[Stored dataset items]
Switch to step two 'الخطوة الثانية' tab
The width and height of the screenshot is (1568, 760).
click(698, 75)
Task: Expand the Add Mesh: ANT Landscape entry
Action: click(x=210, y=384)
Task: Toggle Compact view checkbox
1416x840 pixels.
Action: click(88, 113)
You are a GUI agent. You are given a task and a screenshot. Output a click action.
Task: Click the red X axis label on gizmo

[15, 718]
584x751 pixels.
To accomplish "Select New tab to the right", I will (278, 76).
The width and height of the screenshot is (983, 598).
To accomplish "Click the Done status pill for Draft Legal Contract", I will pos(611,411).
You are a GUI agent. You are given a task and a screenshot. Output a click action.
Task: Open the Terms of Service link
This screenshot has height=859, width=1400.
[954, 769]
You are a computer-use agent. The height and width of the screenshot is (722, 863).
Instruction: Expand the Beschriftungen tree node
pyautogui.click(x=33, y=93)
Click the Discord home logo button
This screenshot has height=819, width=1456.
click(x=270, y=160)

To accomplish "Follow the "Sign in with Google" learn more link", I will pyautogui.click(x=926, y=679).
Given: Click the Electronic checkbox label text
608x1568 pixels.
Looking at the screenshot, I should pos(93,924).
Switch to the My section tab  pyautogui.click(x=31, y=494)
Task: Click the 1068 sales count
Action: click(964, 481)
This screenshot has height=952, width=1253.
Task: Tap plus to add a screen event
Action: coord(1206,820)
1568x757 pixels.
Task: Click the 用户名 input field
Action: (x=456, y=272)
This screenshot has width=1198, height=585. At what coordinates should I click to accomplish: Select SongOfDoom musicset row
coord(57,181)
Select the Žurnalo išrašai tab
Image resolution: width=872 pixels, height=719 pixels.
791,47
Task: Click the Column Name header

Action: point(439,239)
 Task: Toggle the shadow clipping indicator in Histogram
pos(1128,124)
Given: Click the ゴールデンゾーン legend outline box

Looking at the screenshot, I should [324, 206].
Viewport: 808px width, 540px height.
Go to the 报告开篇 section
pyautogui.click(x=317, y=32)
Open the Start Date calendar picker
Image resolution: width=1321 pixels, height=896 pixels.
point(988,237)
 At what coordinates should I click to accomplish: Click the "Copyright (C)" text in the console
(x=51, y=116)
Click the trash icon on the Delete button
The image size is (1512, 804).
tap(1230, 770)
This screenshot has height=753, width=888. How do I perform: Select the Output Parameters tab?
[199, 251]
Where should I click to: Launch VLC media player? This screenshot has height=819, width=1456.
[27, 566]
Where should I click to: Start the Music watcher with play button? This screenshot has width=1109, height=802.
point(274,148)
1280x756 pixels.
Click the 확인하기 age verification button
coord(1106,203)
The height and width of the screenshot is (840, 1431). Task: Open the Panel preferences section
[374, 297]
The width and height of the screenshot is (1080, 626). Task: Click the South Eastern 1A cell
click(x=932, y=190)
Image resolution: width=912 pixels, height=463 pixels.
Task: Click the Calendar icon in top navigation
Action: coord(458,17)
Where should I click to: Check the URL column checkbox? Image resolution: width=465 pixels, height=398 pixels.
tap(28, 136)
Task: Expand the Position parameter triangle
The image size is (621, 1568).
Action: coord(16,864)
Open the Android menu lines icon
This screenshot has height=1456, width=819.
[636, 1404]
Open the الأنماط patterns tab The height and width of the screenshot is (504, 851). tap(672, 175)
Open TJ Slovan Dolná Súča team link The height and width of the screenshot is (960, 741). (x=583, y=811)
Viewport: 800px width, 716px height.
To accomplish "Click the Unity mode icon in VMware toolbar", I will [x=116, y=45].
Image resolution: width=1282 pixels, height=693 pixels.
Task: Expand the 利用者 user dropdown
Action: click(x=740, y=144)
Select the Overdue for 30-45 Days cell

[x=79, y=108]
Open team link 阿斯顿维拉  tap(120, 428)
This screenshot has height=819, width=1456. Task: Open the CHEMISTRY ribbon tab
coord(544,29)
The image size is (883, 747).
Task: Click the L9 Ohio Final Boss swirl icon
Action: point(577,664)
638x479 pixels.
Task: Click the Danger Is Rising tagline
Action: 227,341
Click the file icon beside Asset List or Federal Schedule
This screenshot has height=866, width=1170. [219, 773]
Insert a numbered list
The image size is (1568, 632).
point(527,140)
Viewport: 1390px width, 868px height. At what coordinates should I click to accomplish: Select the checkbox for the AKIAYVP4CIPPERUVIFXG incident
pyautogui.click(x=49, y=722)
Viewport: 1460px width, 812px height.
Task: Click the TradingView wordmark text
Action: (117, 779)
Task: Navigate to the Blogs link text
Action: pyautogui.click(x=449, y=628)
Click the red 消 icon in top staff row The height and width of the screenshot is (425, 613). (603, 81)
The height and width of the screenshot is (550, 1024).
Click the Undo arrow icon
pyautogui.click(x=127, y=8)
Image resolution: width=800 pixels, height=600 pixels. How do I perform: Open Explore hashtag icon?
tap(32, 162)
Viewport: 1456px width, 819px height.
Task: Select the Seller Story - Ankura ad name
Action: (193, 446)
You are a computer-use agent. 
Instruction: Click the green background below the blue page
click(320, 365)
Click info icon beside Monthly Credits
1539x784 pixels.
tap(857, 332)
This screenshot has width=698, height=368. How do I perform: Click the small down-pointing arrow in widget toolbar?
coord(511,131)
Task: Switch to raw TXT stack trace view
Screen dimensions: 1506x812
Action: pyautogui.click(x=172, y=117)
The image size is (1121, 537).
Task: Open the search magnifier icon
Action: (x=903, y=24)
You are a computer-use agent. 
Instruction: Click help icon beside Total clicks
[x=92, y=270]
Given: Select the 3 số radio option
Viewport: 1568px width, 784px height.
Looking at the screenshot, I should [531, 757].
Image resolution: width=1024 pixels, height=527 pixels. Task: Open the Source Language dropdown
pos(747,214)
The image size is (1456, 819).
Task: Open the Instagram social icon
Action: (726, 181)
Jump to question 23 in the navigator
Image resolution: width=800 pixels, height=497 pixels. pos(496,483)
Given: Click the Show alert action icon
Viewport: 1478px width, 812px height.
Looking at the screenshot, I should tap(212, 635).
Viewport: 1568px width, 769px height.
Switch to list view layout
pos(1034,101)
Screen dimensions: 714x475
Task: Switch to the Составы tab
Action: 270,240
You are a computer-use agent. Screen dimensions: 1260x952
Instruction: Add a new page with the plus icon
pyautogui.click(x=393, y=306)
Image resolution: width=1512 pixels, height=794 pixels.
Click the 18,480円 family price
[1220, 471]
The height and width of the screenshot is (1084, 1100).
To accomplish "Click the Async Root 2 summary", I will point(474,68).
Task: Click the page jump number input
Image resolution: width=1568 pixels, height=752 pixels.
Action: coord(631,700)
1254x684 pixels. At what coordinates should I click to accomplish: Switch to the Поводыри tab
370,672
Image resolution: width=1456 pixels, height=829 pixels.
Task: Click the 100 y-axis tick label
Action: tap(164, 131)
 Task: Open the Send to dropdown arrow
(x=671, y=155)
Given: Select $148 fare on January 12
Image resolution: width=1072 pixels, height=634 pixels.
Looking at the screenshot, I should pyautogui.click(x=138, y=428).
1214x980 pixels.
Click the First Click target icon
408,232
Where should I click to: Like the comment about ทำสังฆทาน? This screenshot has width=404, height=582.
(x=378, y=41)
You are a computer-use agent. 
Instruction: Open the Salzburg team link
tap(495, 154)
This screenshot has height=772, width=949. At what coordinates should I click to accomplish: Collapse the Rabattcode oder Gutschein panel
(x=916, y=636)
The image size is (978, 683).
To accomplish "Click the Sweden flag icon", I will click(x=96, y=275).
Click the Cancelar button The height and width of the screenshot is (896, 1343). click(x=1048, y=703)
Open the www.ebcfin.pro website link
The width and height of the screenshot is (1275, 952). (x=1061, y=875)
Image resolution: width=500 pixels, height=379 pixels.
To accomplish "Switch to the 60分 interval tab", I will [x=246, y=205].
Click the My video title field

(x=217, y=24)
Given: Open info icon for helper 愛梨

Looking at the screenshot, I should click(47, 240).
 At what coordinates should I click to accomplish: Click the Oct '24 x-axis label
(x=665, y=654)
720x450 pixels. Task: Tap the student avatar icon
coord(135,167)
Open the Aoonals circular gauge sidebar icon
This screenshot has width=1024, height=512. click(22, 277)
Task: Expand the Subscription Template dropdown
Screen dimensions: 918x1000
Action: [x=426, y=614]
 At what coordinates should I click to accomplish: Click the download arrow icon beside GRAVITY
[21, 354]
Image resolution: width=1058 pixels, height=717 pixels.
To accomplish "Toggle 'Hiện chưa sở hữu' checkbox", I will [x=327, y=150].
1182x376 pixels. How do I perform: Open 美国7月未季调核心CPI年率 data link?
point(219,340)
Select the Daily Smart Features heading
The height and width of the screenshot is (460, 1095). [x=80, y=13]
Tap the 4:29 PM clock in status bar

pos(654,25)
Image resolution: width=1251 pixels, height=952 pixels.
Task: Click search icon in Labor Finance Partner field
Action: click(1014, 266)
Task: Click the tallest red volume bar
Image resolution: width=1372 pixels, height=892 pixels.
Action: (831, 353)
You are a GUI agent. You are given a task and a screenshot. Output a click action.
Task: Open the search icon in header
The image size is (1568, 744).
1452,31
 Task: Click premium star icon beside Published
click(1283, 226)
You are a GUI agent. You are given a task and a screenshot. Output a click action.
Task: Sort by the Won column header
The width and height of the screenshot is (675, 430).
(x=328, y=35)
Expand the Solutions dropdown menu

* Problem description
From the rows above, reproduce verbatim every line from the one containing "Image resolution: width=800 pixels, height=600" through the one containing "Looking at the screenshot, I should tap(212, 635).", including both of those lines.

* Task answer
Image resolution: width=800 pixels, height=600 pixels. How do I perform: Open Explore hashtag icon?
tap(32, 162)
Viewport: 1456px width, 819px height.
Task: Select the Seller Story - Ankura ad name
Action: (193, 446)
You are a computer-use agent. 
Instruction: Click the green background below the blue page
click(320, 365)
Click info icon beside Monthly Credits
1539x784 pixels.
tap(857, 332)
This screenshot has width=698, height=368. How do I perform: Click the small down-pointing arrow in widget toolbar?
coord(511,131)
Task: Switch to raw TXT stack trace view
Screen dimensions: 1506x812
Action: pyautogui.click(x=172, y=117)
The image size is (1121, 537).
Task: Open the search magnifier icon
Action: (x=903, y=24)
You are a computer-use agent. 
Instruction: Click help icon beside Total clicks
[x=92, y=270]
Given: Select the 3 số radio option
Viewport: 1568px width, 784px height.
Looking at the screenshot, I should [531, 757].
Image resolution: width=1024 pixels, height=527 pixels. Task: Open the Source Language dropdown
pos(747,214)
The image size is (1456, 819).
Task: Open the Instagram social icon
Action: (726, 181)
Jump to question 23 in the navigator
Image resolution: width=800 pixels, height=497 pixels. pos(496,483)
Given: Click the Show alert action icon
Viewport: 1478px width, 812px height.
Looking at the screenshot, I should tap(212, 635).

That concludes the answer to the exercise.